云宓直直看着云易铭,打量了一下,笑得越发灿烂:“你确定……你是我的兄长?”
云易铭手猛地一攥,看着云宓的眼神更加冰冷,那墨色沉沉犹如实质。
“你与沈清隽也算是同父异母的兄弟,怎么,他要死了,你一点也不担心?”云宓笑吟吟地看着暴怒的云易铭,继续道:“云易铭,我知道你是聪明人,不要逼我。”
她没有再叫阿兄。
云易铭内心不知名地微微一痛,好像有种失去了什么的感觉。
他冷冷地看着面前不远处的少女,少女面容秀美龙章凤姿,脸上的笑却是他不曾见过的。
那是一种不把任何事物放在眼里的笑,面上带笑,里子却比他还冷。
他闭了闭眼:“你叫什么?”
云宓面色不动,眸光微烁:“云宓。”
云易铭闭着眼睛,过了许久,像是无力像是疲惫地轻轻道:“既然是云宓,就一直是云宓。”
云宓眉头微挑:“自然。”
那青年没有再说话,只微微抬手一扬,示意手下将云宓带了出去。
他冰冷俊美的脸上带着一丝丝疲惫、伤感、痛苦、无奈,还有微不可见的释然。
他的女孩,终究是没了。
空荡荡的屋子里仿佛响起了当年他教给女孩的诗。
那时的女孩仰着小脑袋对着他磕磕巴巴地背着,又黑又亮的瞳仁里委屈地盈满水光,他不理,女孩就只好攥着衣摆低下头软软糯糯地继续背。
妾发初覆额,折花门前剧。
郎骑竹马来,绕床弄青梅。
同居长干里,两小无嫌猜。
十四为君妇,羞颜未尝开。
……
门前迟行迹,一一生绿苔。
苔深不能扫,落叶秋风早。
八月蝴蝶黄,双飞西园草。
感此伤妾心,坐愁红颜老。
早晚下三巴,预将书报家。
相迎不道远,直至长风沙。
“门前迟行迹,一一生绿苔。苔深不能扫,落叶秋风早……”他低低念着,一遍遍重复,“相迎不道远,直至长风沙……”
“相迎不道远,直至长风沙……”
……
云宓出发去江北时,天空正下着蒙蒙细雨,一切都变得潮湿了起来,她向后望去,新海城笼罩在烟雨之中,有种淡淡的独特的静谧之美。

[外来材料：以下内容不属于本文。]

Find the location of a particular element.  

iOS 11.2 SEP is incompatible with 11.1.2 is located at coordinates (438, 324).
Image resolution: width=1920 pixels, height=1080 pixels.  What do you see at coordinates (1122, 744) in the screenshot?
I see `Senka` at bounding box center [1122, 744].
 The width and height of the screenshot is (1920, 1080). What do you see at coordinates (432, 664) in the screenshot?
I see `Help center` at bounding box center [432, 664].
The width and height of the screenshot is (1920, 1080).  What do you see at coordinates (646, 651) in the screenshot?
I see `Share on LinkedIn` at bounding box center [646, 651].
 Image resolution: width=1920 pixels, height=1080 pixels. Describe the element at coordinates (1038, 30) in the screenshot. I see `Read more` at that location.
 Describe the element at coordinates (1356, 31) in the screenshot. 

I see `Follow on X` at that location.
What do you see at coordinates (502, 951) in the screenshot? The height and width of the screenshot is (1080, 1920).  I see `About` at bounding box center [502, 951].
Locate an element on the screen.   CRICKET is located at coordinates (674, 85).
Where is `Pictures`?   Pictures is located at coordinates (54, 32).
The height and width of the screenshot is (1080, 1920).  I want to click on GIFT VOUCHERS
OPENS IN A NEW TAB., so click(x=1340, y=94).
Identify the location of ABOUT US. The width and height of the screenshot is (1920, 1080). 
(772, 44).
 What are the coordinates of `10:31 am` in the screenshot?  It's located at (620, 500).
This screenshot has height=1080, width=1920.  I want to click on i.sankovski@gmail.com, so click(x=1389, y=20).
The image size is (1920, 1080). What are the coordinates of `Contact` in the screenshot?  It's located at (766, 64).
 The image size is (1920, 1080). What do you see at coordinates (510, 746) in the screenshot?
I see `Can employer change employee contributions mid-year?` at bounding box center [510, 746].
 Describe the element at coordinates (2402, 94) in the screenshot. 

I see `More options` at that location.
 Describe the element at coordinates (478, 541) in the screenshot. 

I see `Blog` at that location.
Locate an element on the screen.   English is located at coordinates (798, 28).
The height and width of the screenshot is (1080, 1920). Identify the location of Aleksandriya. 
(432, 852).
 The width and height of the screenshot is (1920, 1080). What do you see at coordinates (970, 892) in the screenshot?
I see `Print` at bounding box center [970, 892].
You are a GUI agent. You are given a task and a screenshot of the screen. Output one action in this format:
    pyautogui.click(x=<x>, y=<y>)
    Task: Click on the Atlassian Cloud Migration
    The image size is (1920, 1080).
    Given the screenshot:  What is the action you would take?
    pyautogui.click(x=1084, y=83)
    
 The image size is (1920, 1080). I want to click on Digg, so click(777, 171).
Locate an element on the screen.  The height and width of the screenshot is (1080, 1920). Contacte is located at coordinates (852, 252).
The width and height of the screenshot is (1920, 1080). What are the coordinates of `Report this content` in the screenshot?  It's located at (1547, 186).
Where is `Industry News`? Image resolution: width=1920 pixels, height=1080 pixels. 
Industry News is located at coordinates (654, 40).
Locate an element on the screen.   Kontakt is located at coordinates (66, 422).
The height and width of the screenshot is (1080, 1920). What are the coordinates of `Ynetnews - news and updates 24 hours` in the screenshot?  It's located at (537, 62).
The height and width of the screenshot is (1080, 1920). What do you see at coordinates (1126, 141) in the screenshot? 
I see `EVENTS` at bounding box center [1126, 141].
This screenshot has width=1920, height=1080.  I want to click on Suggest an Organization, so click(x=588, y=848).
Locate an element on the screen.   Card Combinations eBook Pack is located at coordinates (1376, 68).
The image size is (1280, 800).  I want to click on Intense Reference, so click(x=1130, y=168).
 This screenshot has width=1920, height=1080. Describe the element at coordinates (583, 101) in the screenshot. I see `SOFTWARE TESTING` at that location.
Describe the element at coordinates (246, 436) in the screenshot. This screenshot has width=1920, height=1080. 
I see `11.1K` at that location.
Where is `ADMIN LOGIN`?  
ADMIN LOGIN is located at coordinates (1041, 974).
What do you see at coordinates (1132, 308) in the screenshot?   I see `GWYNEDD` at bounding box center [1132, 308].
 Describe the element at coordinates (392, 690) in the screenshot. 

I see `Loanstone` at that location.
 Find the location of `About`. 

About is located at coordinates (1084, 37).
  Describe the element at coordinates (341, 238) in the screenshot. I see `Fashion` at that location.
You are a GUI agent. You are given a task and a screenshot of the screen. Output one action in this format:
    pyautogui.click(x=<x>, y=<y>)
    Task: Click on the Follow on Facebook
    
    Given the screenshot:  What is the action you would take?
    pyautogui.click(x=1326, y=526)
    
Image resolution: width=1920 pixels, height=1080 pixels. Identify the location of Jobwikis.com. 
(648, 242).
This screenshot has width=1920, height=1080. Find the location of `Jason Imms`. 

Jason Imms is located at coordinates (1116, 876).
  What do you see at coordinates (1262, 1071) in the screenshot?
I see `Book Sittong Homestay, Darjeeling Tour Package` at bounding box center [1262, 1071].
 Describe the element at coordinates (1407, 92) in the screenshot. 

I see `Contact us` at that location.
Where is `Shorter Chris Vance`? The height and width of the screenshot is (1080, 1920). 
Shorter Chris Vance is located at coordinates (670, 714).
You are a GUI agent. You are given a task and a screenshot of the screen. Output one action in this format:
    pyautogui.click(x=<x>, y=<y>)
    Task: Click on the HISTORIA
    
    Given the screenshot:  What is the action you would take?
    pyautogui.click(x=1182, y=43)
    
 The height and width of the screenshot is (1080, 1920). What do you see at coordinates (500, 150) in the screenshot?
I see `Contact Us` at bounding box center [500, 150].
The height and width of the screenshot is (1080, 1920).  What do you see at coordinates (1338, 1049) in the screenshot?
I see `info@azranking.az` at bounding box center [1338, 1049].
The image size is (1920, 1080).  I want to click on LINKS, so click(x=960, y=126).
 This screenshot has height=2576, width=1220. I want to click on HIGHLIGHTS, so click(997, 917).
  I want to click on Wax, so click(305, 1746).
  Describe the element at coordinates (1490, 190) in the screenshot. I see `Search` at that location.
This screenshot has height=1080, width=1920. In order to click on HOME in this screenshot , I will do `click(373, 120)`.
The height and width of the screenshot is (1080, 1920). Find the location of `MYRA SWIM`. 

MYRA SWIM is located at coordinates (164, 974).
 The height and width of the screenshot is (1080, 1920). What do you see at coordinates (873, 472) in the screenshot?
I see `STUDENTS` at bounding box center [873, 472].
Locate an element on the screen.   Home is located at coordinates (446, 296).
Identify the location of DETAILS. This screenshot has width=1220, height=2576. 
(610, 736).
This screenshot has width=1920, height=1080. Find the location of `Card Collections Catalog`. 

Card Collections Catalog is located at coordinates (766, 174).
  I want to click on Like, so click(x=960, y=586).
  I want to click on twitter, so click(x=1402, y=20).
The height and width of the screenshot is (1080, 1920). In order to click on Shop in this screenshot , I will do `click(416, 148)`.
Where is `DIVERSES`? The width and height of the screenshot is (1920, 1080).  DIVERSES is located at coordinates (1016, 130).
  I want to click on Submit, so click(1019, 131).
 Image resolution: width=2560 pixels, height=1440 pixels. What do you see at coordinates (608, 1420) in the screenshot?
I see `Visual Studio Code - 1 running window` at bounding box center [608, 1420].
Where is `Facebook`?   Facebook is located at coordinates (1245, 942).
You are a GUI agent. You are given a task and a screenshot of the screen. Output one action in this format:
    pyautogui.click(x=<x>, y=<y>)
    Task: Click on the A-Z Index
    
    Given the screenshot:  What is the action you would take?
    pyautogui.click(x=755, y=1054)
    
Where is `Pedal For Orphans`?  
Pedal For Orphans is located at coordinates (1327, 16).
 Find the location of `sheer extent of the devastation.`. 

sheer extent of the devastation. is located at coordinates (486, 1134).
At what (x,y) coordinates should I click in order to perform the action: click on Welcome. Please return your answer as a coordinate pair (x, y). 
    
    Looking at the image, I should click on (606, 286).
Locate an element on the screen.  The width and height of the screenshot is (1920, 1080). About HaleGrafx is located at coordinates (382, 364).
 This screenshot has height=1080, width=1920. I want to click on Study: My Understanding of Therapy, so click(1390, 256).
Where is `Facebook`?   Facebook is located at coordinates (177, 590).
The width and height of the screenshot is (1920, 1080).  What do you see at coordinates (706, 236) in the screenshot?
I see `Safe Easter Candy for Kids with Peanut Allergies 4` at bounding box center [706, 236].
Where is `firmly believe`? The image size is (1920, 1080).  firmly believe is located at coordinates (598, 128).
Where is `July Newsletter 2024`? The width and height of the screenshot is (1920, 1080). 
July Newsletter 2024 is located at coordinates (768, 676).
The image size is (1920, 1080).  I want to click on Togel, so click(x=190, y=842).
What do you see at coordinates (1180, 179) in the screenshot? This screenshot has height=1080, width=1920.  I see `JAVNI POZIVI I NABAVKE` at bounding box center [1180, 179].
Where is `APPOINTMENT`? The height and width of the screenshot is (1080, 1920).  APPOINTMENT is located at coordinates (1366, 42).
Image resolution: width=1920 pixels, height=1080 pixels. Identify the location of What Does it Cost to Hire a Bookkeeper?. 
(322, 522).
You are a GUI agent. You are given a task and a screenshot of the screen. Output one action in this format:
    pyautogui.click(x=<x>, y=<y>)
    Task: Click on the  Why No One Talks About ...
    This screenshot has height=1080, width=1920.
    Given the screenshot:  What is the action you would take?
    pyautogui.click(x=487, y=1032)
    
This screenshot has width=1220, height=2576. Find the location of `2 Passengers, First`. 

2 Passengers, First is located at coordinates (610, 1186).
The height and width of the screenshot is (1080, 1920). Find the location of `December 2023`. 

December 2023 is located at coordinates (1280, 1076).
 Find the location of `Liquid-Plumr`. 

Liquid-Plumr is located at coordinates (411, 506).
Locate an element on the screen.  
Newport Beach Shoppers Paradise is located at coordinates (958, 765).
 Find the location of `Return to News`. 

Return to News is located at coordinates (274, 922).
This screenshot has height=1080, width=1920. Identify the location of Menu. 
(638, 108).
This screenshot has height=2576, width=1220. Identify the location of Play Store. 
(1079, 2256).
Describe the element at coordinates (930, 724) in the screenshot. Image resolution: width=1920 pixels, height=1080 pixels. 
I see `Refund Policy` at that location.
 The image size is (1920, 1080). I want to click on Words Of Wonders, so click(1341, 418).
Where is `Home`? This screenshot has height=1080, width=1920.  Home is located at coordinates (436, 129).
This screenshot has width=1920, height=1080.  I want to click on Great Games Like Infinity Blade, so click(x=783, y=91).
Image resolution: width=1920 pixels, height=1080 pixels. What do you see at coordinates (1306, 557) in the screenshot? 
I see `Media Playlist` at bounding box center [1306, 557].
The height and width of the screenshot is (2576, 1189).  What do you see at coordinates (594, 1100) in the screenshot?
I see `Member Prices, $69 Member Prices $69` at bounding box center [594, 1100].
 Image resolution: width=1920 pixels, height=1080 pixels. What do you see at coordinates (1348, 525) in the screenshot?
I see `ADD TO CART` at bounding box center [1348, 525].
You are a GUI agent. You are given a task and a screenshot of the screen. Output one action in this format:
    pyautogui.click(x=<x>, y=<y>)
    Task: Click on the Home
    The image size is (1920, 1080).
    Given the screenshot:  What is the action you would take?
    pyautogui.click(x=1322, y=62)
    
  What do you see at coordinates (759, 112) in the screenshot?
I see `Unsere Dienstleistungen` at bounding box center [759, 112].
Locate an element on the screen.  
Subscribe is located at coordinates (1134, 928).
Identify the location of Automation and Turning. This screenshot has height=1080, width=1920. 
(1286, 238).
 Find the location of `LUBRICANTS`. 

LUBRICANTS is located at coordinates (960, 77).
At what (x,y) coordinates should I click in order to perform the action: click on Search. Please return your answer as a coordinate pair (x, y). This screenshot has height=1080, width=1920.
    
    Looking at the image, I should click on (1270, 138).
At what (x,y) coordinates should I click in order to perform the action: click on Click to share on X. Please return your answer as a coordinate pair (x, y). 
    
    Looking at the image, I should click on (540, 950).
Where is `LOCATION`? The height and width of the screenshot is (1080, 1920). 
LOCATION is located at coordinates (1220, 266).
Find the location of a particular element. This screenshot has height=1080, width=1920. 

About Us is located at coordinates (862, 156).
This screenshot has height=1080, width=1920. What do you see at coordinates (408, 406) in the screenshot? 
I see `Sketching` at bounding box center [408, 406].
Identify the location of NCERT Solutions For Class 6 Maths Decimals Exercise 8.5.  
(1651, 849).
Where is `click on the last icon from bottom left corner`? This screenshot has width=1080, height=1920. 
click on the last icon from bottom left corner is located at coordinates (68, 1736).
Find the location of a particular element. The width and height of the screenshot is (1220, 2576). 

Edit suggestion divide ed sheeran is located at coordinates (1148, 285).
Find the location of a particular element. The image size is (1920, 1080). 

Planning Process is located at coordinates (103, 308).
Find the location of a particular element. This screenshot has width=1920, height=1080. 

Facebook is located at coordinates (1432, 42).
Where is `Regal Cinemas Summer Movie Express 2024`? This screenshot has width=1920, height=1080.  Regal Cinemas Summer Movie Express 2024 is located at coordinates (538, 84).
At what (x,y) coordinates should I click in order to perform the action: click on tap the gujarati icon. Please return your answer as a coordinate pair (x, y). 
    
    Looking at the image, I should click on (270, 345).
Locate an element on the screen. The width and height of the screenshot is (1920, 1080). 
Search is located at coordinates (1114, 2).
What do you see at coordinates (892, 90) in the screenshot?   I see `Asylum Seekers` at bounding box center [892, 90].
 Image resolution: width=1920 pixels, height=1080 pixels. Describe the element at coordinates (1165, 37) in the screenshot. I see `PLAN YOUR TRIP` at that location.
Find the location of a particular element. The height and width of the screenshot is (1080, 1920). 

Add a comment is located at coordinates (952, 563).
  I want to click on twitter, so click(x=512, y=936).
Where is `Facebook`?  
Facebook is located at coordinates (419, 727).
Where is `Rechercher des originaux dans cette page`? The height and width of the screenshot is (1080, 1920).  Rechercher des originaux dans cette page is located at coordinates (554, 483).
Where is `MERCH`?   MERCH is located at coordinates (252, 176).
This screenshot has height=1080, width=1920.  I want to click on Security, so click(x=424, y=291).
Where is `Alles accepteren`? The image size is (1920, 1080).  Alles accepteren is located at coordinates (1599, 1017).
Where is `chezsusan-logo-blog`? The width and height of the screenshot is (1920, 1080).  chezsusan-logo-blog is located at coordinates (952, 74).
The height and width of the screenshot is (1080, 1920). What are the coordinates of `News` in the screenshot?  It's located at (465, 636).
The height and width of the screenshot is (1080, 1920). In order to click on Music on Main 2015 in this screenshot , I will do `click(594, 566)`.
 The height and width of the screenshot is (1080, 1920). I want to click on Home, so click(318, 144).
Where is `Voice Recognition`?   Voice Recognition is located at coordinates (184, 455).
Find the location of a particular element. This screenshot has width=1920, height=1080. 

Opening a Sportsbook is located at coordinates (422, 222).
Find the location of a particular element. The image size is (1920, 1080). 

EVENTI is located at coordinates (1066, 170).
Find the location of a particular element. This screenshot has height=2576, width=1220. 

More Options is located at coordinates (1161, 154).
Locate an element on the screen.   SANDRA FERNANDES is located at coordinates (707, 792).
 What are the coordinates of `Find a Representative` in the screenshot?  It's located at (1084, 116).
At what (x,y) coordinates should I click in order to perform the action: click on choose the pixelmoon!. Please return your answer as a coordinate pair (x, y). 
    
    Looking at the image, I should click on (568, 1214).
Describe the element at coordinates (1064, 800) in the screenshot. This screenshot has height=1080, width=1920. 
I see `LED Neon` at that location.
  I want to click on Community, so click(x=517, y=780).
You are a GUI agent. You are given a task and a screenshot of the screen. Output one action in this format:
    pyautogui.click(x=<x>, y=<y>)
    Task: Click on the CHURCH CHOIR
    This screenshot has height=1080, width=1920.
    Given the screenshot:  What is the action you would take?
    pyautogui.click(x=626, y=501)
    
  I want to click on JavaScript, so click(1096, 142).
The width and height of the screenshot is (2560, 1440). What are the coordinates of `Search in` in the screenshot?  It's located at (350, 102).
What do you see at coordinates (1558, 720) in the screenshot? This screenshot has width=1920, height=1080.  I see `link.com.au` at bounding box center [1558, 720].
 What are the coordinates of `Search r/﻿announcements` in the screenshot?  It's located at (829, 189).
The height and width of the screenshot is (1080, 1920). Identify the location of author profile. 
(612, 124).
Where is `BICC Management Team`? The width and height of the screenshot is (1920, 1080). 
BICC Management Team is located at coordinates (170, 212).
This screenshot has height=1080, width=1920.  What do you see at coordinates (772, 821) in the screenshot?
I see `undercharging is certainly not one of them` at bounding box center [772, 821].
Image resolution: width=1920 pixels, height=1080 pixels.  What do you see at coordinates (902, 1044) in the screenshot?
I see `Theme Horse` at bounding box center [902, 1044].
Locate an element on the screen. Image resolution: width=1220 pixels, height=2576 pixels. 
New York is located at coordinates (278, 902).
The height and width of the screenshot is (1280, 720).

然而她知道,这座城市的另一面躺满了难民,各种难闻的气息、腐烂的尸体、臭水横流污秽遍地。
因着新海内城还算富裕,时常救济难民,若非粮食充足,恐怕也要像华北地区那般,易子而食了。
易子而食。
云宓眼眸微垂,藏住了眸中的情绪。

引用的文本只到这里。